=== Section Start ===
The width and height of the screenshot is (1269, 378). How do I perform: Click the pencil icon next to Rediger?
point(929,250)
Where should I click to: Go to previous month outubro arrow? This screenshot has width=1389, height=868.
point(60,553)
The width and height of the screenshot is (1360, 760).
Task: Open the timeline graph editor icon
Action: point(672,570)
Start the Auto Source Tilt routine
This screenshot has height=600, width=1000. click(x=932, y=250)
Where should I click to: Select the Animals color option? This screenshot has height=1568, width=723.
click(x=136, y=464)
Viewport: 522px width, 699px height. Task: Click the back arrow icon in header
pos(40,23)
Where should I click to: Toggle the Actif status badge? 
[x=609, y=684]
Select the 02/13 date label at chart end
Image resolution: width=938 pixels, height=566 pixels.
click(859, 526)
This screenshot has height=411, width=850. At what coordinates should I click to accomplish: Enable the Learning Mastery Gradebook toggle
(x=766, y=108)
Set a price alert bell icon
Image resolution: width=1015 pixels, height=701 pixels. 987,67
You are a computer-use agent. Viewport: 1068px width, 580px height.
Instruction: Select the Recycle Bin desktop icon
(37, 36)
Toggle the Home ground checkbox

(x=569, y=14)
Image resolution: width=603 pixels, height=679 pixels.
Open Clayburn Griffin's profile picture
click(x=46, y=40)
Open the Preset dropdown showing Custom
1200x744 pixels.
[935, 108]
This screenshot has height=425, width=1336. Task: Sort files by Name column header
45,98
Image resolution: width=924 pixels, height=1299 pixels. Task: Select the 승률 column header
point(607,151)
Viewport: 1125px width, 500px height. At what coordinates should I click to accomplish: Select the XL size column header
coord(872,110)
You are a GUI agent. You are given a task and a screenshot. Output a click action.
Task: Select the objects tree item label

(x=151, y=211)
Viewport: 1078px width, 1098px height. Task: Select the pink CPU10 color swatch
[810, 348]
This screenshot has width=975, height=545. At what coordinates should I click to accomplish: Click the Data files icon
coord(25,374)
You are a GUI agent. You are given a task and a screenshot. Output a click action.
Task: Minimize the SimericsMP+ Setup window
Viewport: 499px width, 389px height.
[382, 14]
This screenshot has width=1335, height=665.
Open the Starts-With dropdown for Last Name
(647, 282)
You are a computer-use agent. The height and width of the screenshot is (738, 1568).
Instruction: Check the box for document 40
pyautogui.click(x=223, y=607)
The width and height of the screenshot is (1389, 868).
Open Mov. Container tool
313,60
=== Section End ===
Number of lines containing the word "computer" in the material above: report this figure and nothing more.

2